• _Instructions to follow_
Copy exactly the lines from the one containing "Where should I" through the last line of the records below, both included, and leave out the pictures.

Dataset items
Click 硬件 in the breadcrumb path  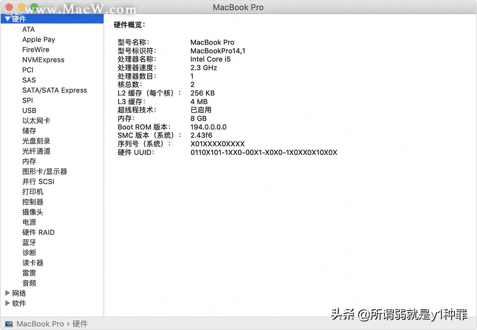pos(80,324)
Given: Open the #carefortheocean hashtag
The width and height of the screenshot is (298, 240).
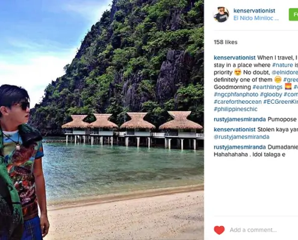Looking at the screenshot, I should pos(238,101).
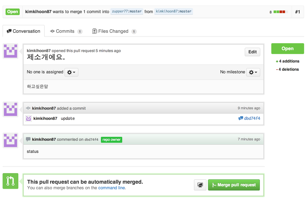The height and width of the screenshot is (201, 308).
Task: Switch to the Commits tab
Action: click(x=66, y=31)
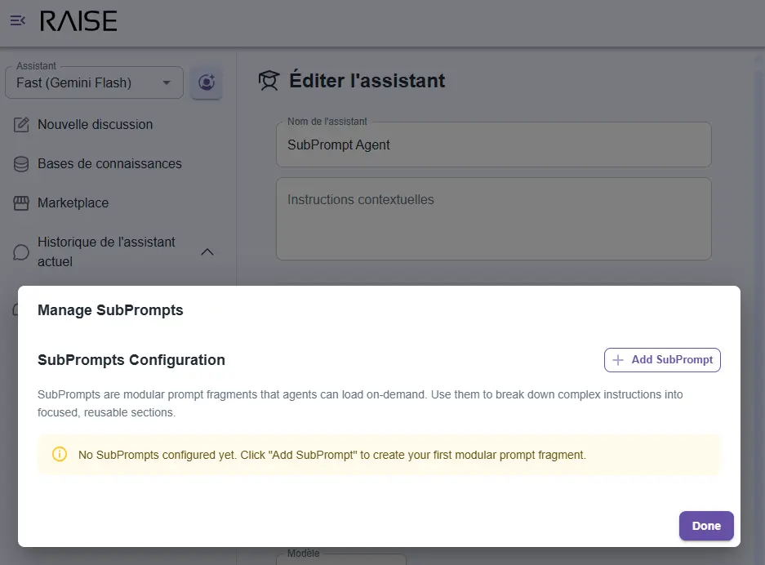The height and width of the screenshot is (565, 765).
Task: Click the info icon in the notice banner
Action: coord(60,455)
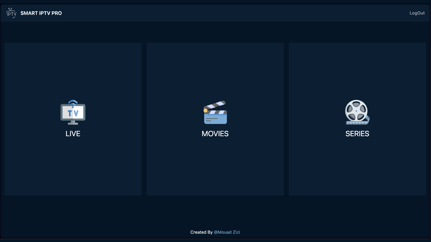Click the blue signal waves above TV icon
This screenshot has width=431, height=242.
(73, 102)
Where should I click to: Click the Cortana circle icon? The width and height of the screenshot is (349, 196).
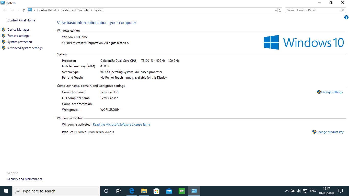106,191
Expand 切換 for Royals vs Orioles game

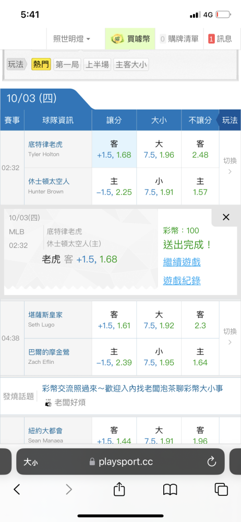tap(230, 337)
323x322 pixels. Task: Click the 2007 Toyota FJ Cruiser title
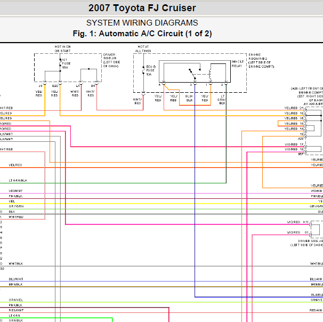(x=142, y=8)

• _Task solution_
Where should I click to: Click the Cortana circle icon? The width and height of the screenshot is (349, 196).
106,191
Expand 切換 for Royals vs Orioles game

tap(230, 337)
323x322 pixels. Task: Click the 2007 Toyota FJ Cruiser title
(x=142, y=8)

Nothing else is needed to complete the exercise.